» **Aim of the task**
From the listing that follows, output everything exactly except the pictures.

########

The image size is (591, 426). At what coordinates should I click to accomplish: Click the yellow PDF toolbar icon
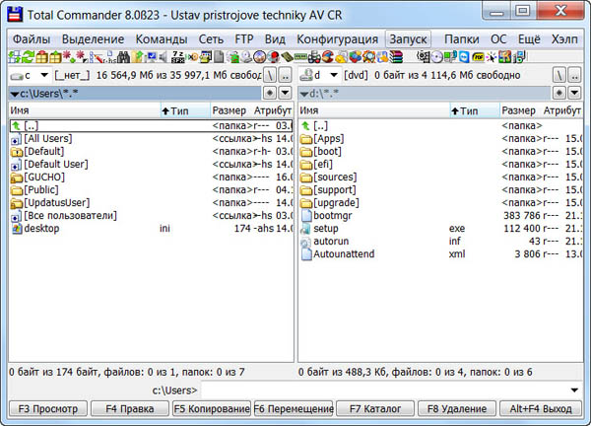coord(476,57)
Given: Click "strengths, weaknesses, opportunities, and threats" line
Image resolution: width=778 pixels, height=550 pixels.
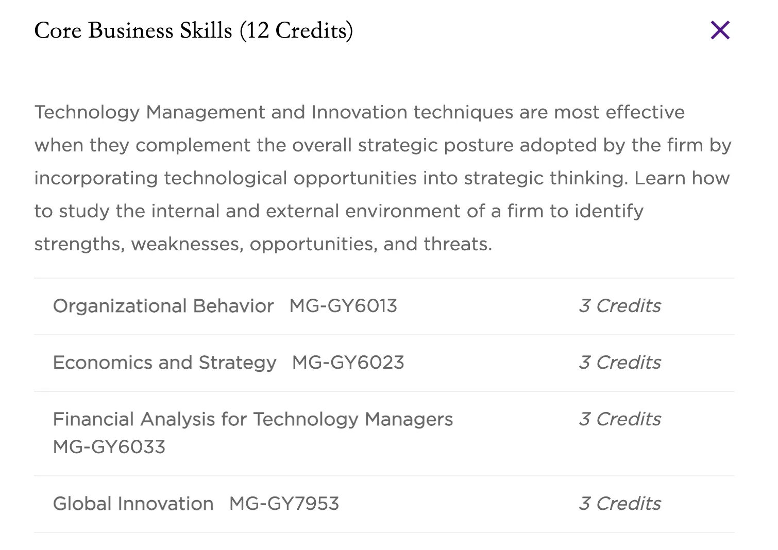Looking at the screenshot, I should point(263,244).
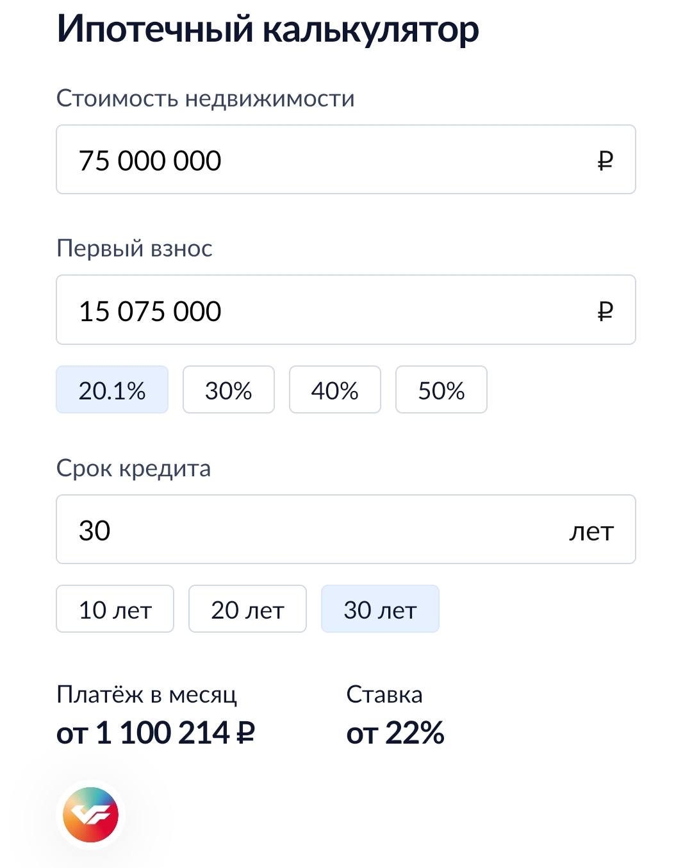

########

» **Your solution**
The image size is (591, 426). At what coordinates should I click to accomplish: Click the yellow PDF toolbar icon
coord(476,57)
Given: Click "strengths, weaknesses, opportunities, and threats" line
Image resolution: width=778 pixels, height=550 pixels.
Looking at the screenshot, I should point(263,244).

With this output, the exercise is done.